__Written task__
Lay out the entries below, from the line containing "You are a GUI" up to and including the line containing "(x=74, y=20)", as a two-column CSV with the headers text and answer. Give one row per entry, put each value in a single quoted field with line breaks turned into spaces, and leave out the pictures.

....

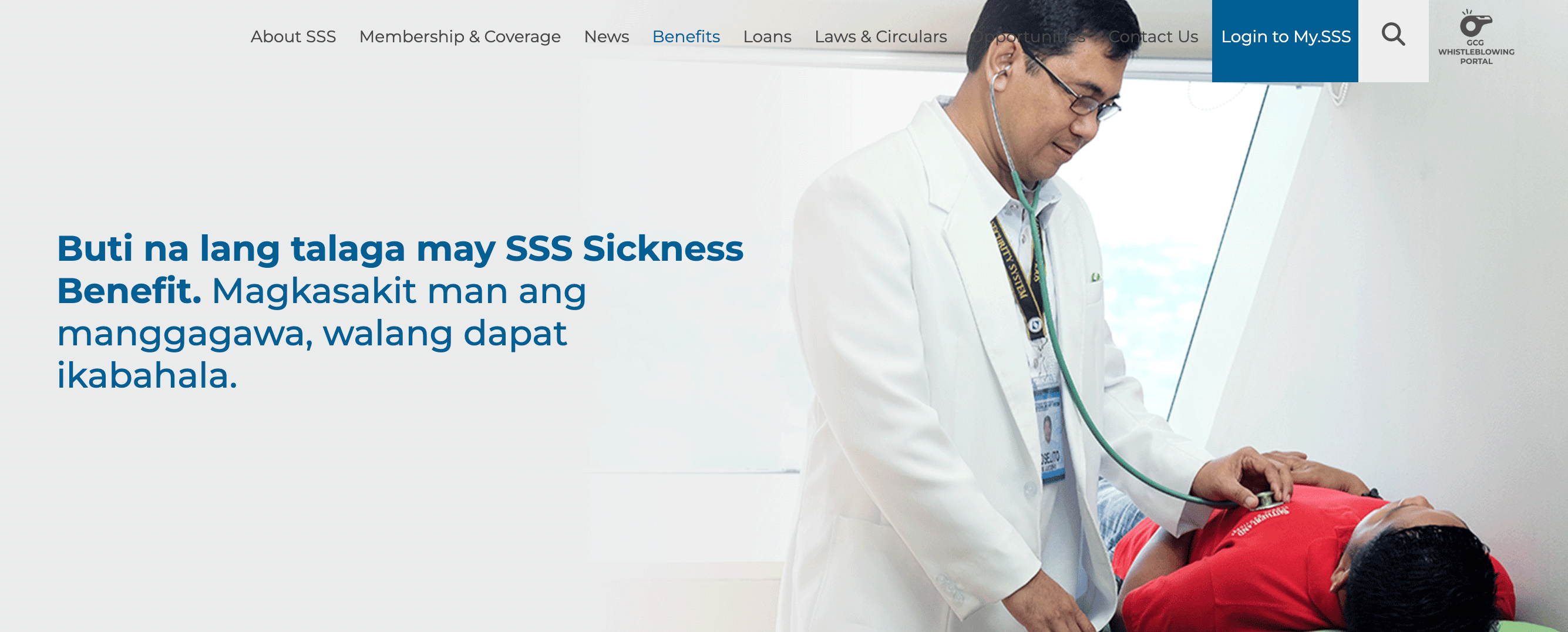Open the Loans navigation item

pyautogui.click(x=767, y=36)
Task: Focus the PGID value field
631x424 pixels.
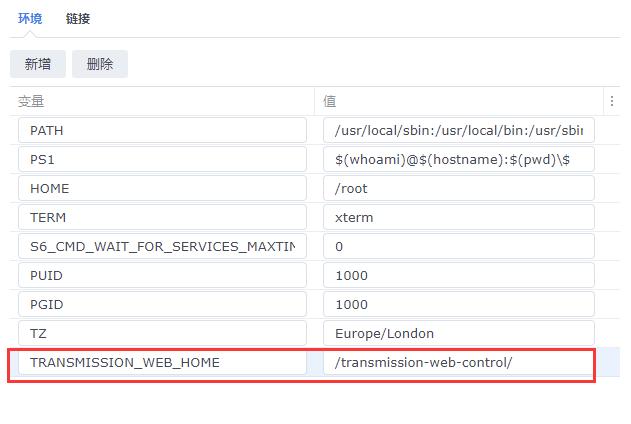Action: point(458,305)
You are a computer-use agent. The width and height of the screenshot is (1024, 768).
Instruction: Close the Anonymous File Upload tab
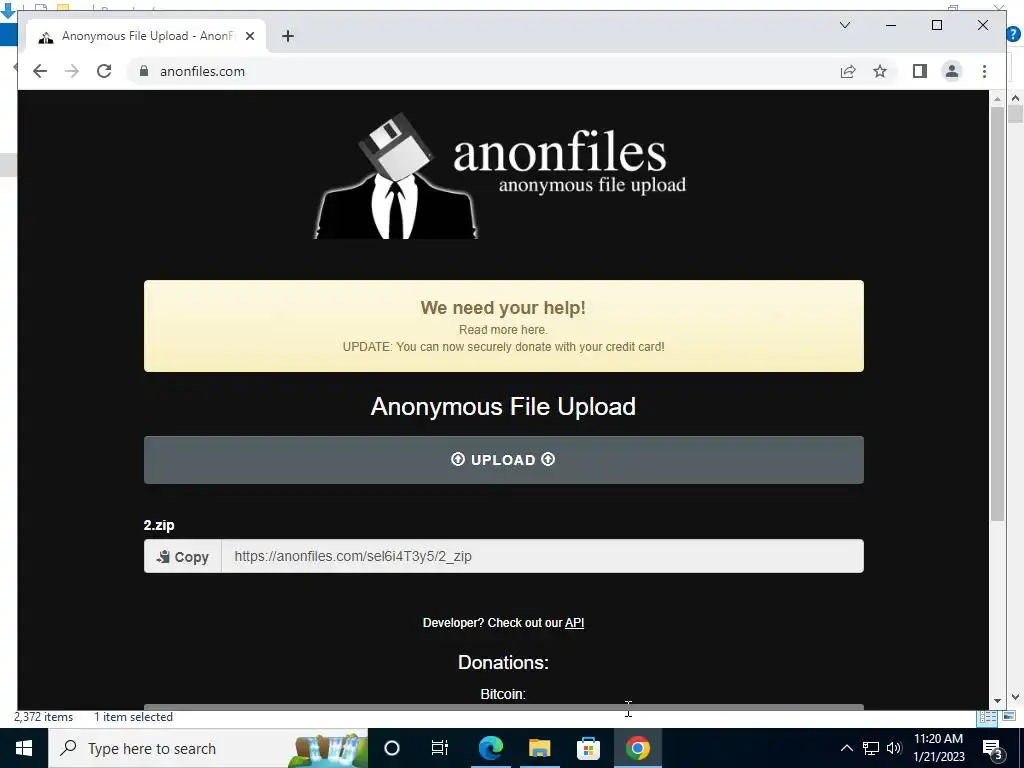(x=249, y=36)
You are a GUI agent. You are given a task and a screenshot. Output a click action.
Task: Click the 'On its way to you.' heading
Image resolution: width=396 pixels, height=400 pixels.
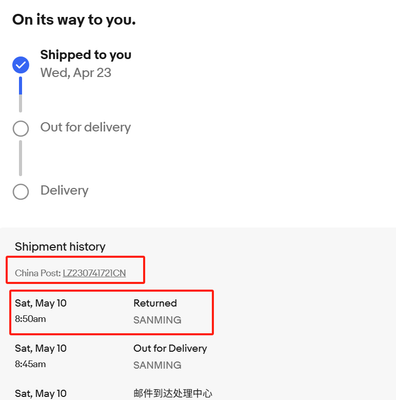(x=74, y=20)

....

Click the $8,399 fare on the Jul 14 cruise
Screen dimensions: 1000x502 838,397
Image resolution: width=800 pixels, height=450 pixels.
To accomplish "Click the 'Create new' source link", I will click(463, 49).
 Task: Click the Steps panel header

....

__The response__
text,answer
"You are a GUI agent. You are given a task and a screenshot. Output a click action. Task: Click the 'On its way to you.' heading Image resolution: width=396 pixels, height=400 pixels.","(x=74, y=20)"